_Data for this exercise_:

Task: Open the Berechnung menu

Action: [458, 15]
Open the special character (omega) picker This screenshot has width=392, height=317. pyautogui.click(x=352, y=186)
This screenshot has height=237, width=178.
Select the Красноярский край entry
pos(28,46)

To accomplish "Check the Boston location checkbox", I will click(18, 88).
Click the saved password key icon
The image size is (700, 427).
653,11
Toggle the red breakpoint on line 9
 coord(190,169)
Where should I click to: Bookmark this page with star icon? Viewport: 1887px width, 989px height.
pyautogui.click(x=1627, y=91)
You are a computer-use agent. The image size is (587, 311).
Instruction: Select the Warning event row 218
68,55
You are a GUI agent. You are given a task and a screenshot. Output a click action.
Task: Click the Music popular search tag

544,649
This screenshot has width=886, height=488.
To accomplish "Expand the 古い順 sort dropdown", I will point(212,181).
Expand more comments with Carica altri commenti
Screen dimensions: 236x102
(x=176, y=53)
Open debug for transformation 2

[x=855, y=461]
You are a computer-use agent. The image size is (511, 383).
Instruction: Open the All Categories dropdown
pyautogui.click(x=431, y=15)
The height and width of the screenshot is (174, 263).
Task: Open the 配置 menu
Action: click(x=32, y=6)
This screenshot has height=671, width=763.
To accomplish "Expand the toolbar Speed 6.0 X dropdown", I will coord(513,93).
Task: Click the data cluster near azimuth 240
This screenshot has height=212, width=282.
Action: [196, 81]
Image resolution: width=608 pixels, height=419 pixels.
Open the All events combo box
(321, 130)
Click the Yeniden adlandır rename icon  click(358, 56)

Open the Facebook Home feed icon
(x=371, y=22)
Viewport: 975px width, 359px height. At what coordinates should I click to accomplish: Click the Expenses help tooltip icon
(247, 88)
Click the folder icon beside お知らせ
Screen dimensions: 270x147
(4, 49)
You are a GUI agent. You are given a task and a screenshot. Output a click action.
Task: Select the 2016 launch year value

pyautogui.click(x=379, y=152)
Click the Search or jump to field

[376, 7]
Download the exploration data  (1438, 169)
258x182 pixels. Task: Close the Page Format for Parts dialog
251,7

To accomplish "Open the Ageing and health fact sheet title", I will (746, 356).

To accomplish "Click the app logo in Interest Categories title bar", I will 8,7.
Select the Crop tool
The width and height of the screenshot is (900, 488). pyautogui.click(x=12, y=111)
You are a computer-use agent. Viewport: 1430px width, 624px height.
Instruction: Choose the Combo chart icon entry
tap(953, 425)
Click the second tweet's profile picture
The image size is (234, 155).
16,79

_Aim of the task_: Reproduce the whole listing verbatim, leaving every line as it was.

_Task answer_:
Task: Open the Berechnung menu

Action: [458, 15]
Open the special character (omega) picker This screenshot has width=392, height=317. pyautogui.click(x=352, y=186)
This screenshot has height=237, width=178.
Select the Красноярский край entry
pos(28,46)

To accomplish "Check the Boston location checkbox", I will click(18, 88).
Click the saved password key icon
The image size is (700, 427).
653,11
Toggle the red breakpoint on line 9
 coord(190,169)
Where should I click to: Bookmark this page with star icon? Viewport: 1887px width, 989px height.
pyautogui.click(x=1627, y=91)
You are a computer-use agent. The image size is (587, 311).
Instruction: Select the Warning event row 218
68,55
You are a GUI agent. You are given a task and a screenshot. Output a click action.
Task: Click the Music popular search tag

544,649
This screenshot has width=886, height=488.
To accomplish "Expand the 古い順 sort dropdown", I will point(212,181).
Expand more comments with Carica altri commenti
Screen dimensions: 236x102
(x=176, y=53)
Open debug for transformation 2

[x=855, y=461]
You are a computer-use agent. The image size is (511, 383).
Instruction: Open the All Categories dropdown
pyautogui.click(x=431, y=15)
The height and width of the screenshot is (174, 263).
Task: Open the 配置 menu
Action: click(x=32, y=6)
This screenshot has height=671, width=763.
To accomplish "Expand the toolbar Speed 6.0 X dropdown", I will coord(513,93).
Task: Click the data cluster near azimuth 240
This screenshot has height=212, width=282.
Action: [196, 81]
Image resolution: width=608 pixels, height=419 pixels.
Open the All events combo box
(321, 130)
Click the Yeniden adlandır rename icon  click(358, 56)

Open the Facebook Home feed icon
(x=371, y=22)
Viewport: 975px width, 359px height. At what coordinates should I click to accomplish: Click the Expenses help tooltip icon
(247, 88)
Click the folder icon beside お知らせ
Screen dimensions: 270x147
(4, 49)
You are a GUI agent. You are given a task and a screenshot. Output a click action.
Task: Select the 2016 launch year value

pyautogui.click(x=379, y=152)
Click the Search or jump to field

[376, 7]
Download the exploration data  (1438, 169)
258x182 pixels. Task: Close the Page Format for Parts dialog
251,7

To accomplish "Open the Ageing and health fact sheet title", I will (746, 356).

To accomplish "Click the app logo in Interest Categories title bar", I will 8,7.
Select the Crop tool
The width and height of the screenshot is (900, 488). pyautogui.click(x=12, y=111)
You are a computer-use agent. Viewport: 1430px width, 624px height.
Instruction: Choose the Combo chart icon entry
tap(953, 425)
Click the second tweet's profile picture
The image size is (234, 155).
16,79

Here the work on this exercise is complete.